A las puertas del juicio por la guardia y custodia de mi hijo pequeño, me pregunto si todo esto ha merecido realmente la pena. No tengo ninguna garantía de que la cosa salga bien ni tampoco que esté bien y para quién. Sé que he hecho lo que tenía que hacer y que, como ser humano que soy, me habré equivocado en algún momento pero siempre he actuado por el bien de mis hijos (o así por lo menos lo he creido).

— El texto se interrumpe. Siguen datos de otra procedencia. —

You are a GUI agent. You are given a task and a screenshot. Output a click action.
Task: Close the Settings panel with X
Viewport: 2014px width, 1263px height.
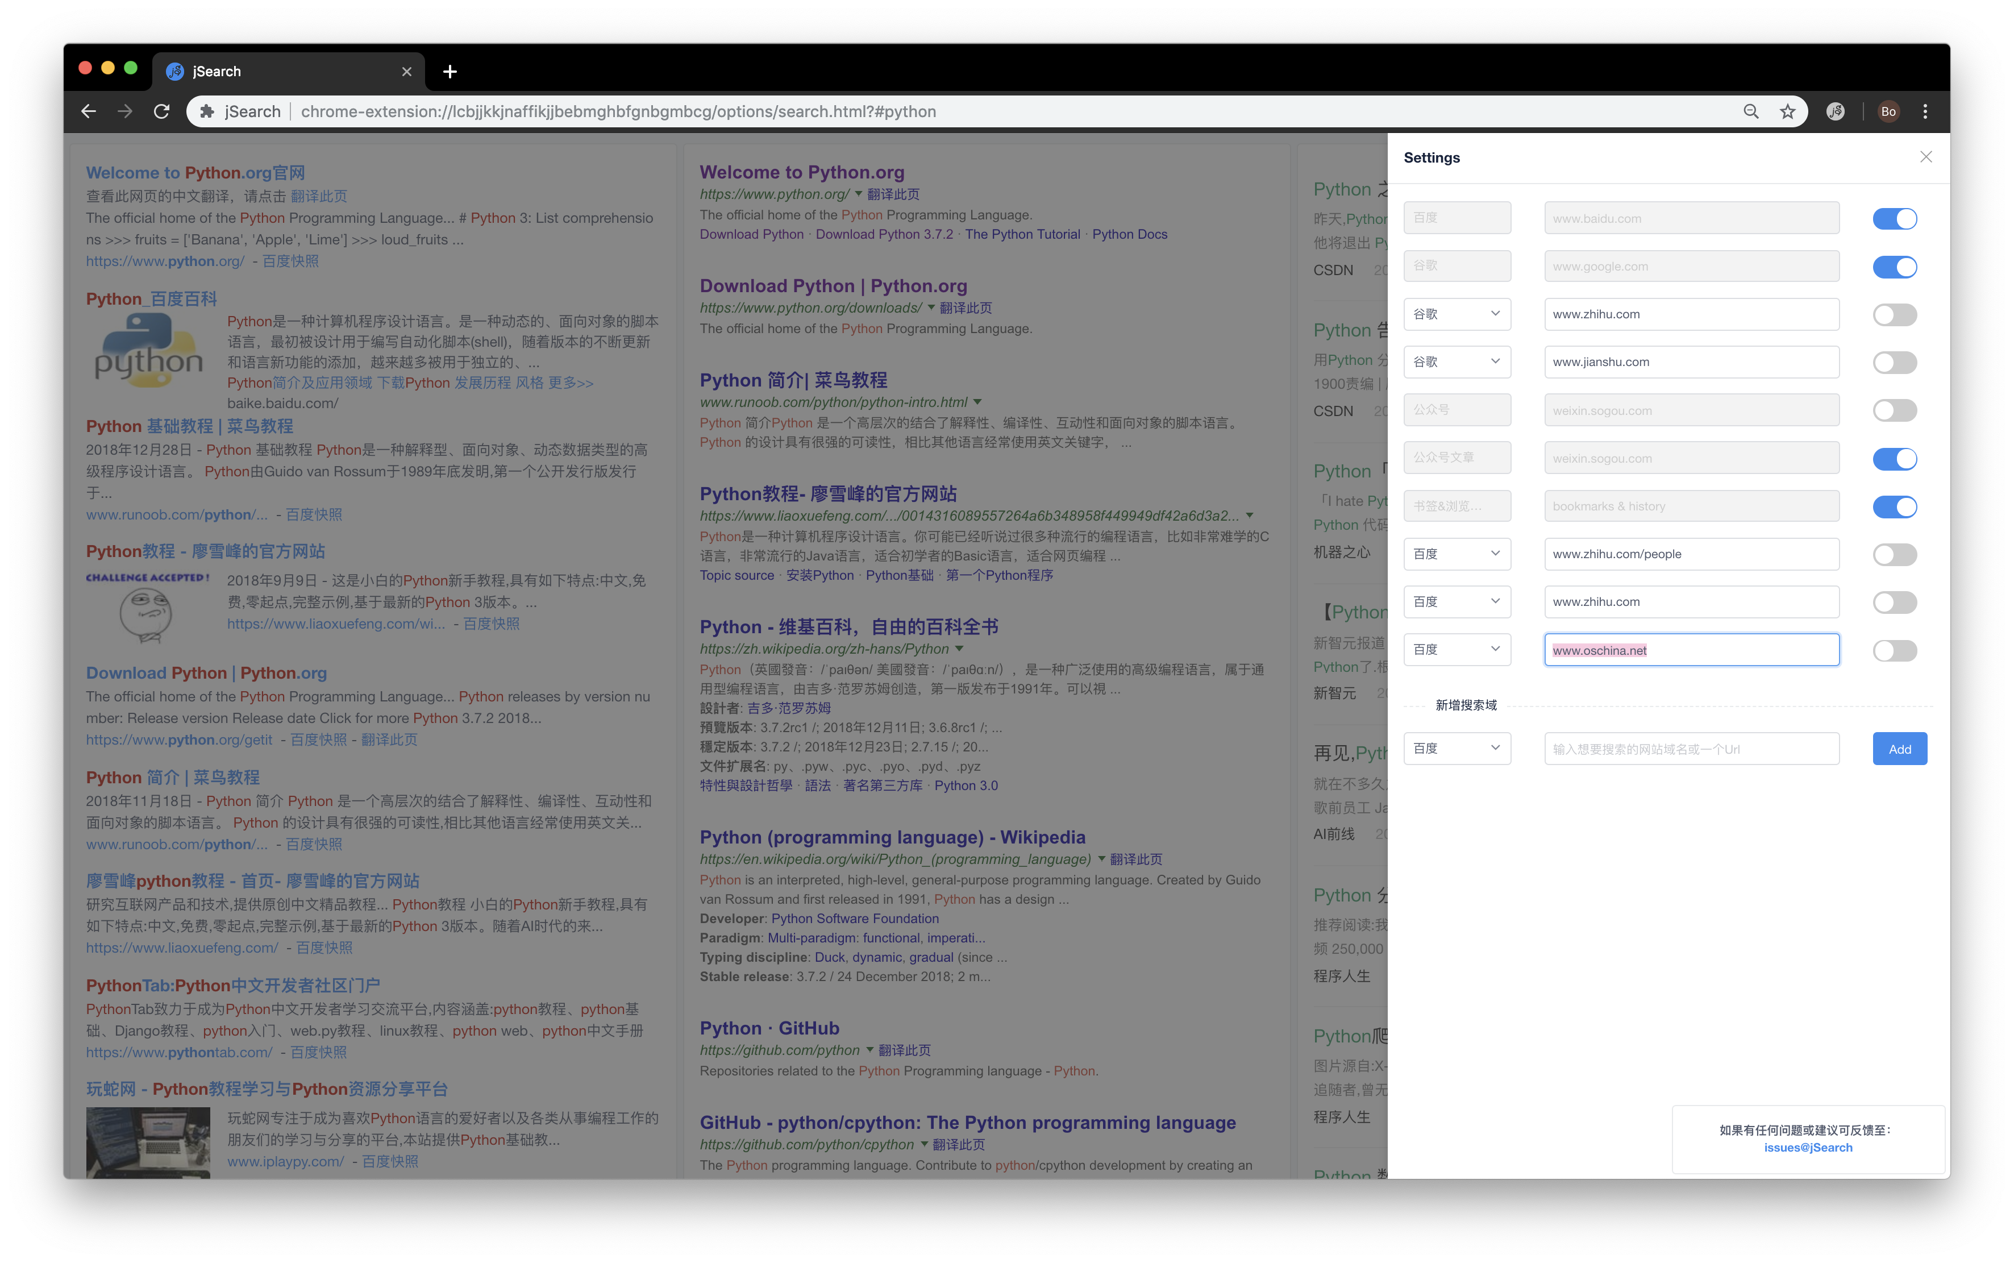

Cada día es una incógnita de qué nuevo truco, trampa o mentira aparecerá en mi camino. Antes me revolvía, me indignaba, me exasperaba… No más. La vida viene como tiene que venir y todo sirve para aprender. Me pregunto si será parte de un mecanismo de defensa por intentar sobrevivir después de todo el sufrimiento que ha supuesto la defensa de los intereses e integridad de mis dos hijos, pero es lo que hay.
Me presento al juicio con mucha calma y, espero que, sin una brizna de rencor. El rencor hace daño, carcome, deteriora y amarga. En la paz es mucho más fácil transmitir el mensaje y dejar que la energía positiva transite sin obstáculos.
Escribo como un robot precavida por las amenazas invisibles que me acosaron y me acosan, pensando que llegará un día en que todo esto acabará. ¿Las fuerzas del universo nos colocarán a cada uno en su sitio?